Problem statement -
Below are records; count how many of their lines contain the string "Select", and give only that number.

________________________

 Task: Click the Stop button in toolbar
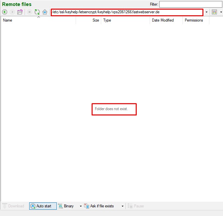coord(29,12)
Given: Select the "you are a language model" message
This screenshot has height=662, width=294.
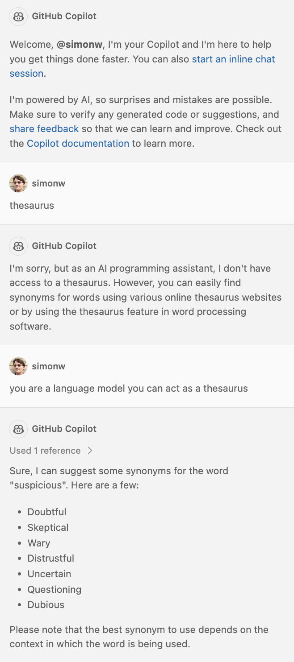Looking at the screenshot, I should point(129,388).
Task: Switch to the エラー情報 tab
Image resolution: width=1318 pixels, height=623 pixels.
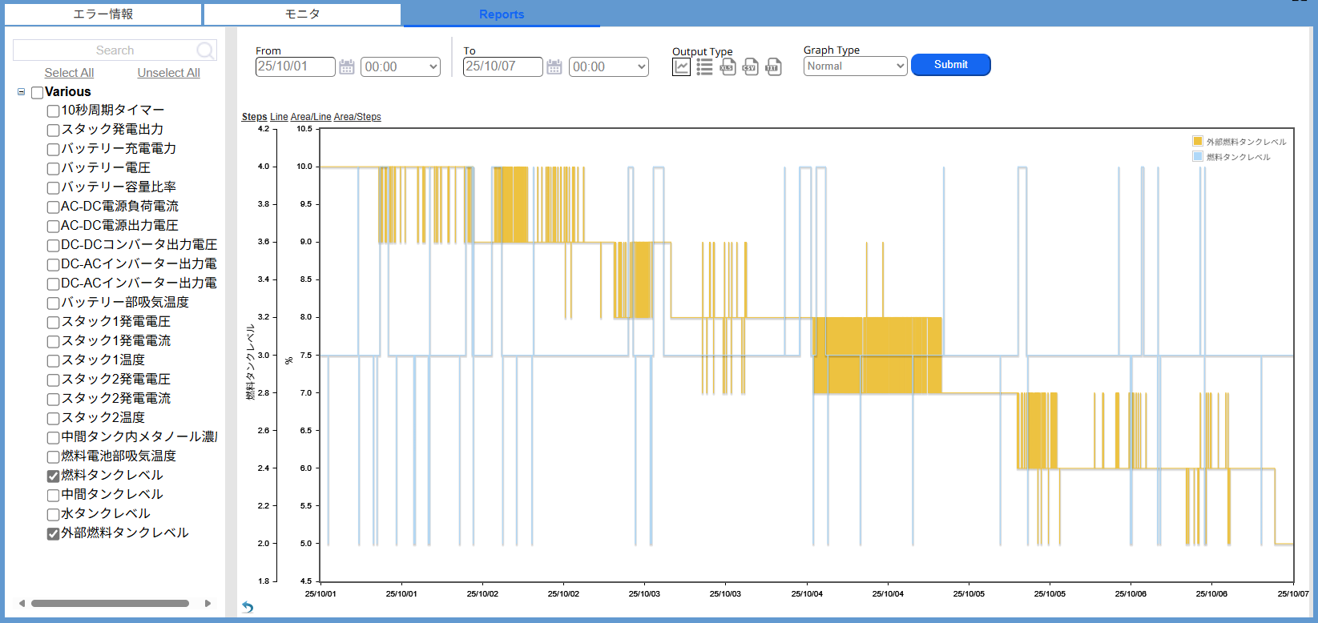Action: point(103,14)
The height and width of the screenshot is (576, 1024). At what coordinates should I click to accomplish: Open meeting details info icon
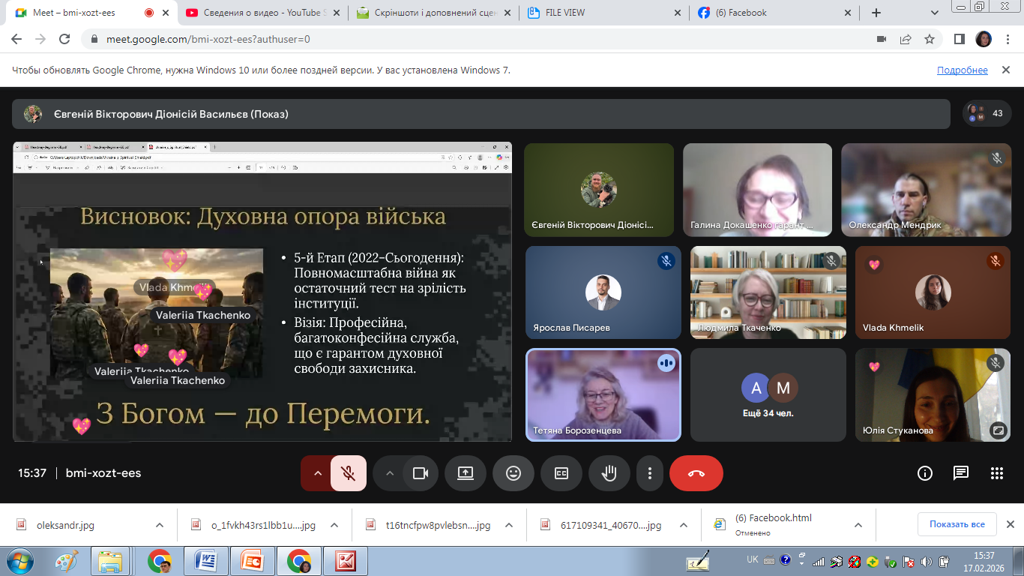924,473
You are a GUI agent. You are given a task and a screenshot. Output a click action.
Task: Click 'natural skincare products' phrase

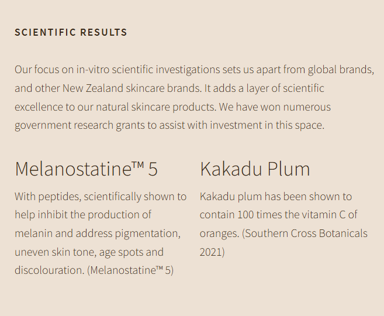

________________________

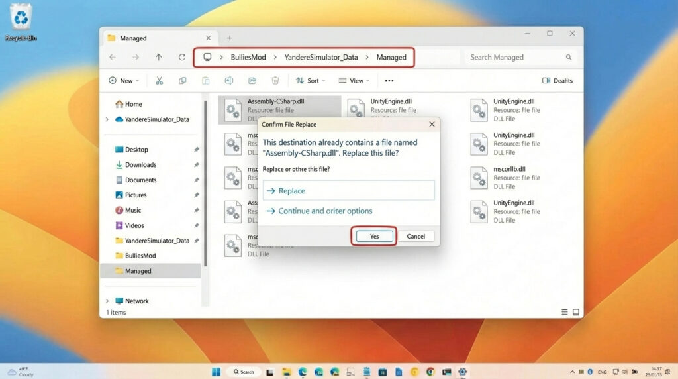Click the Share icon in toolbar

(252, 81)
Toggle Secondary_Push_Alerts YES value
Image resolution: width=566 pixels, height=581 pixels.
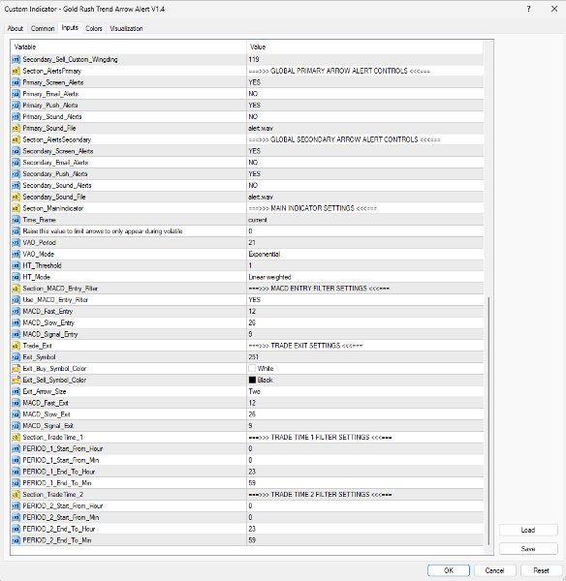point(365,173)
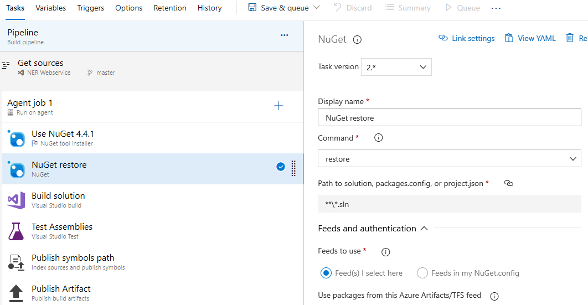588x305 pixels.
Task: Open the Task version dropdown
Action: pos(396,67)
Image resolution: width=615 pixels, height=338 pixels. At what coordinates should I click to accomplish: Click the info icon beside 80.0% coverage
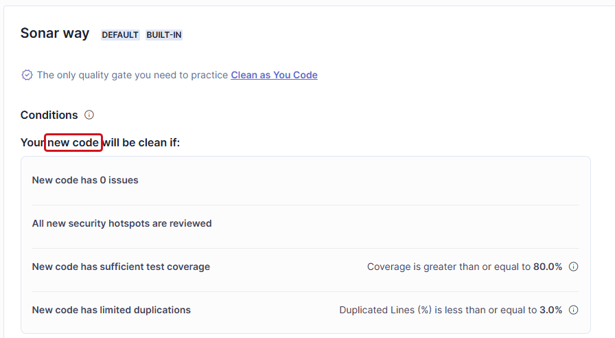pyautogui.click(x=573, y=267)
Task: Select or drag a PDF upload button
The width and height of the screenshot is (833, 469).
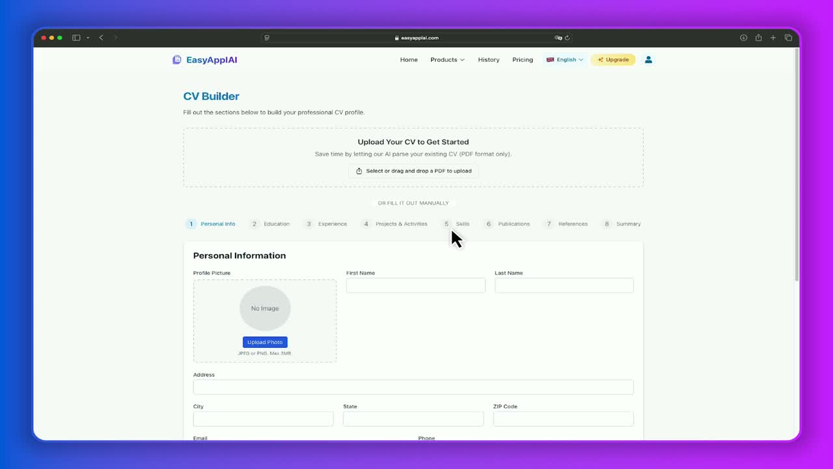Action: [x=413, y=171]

________________________

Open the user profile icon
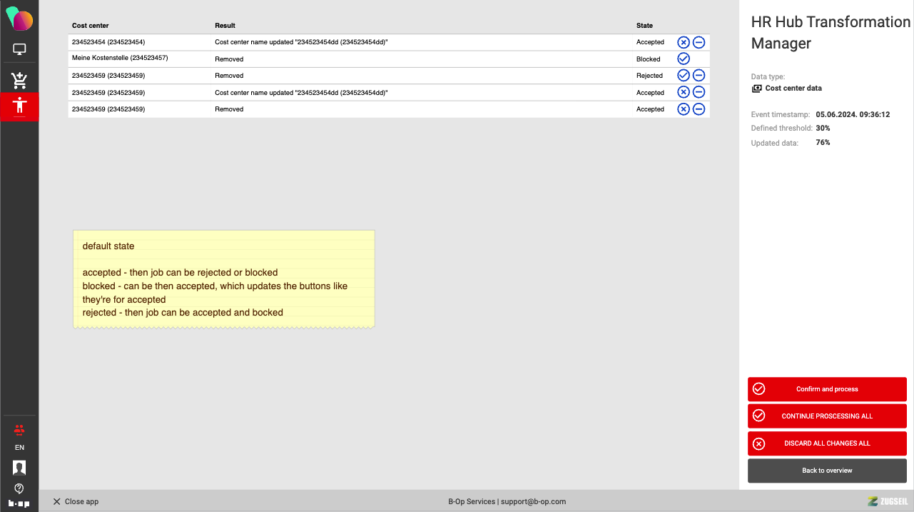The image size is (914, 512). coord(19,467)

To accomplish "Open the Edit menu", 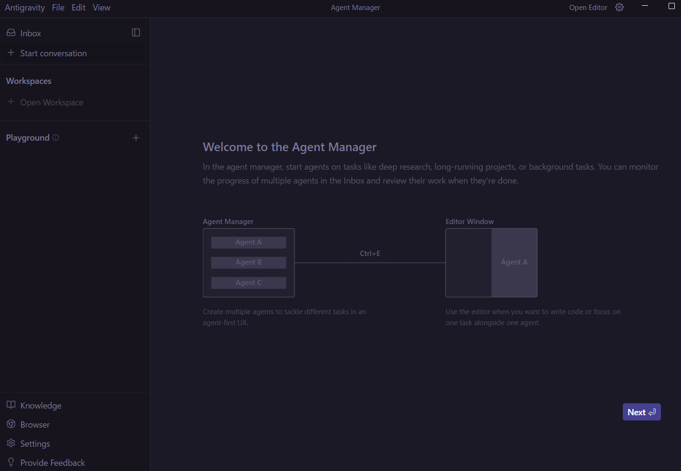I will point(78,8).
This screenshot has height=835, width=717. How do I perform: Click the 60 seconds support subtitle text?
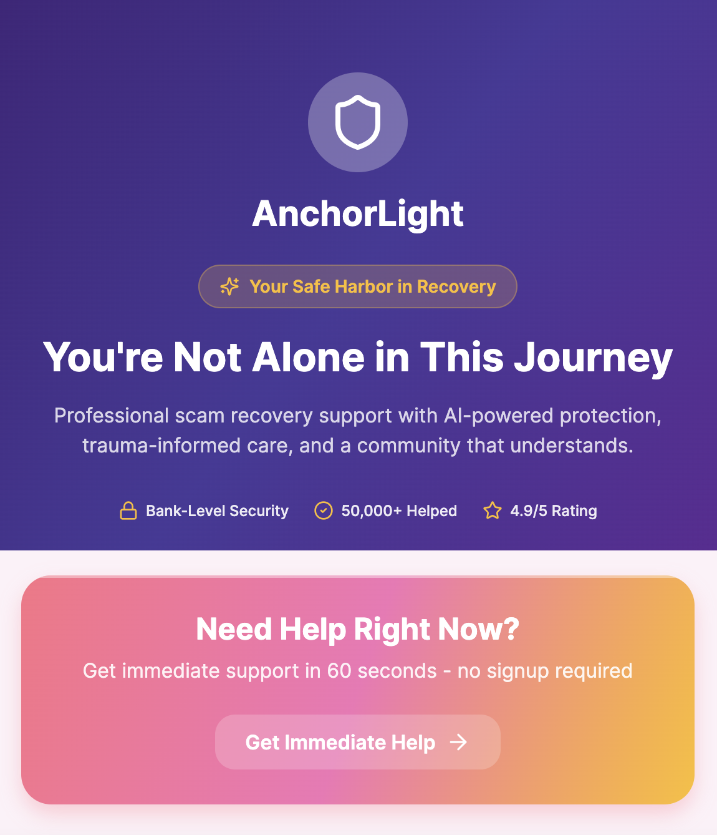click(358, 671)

________________________

Your response -
2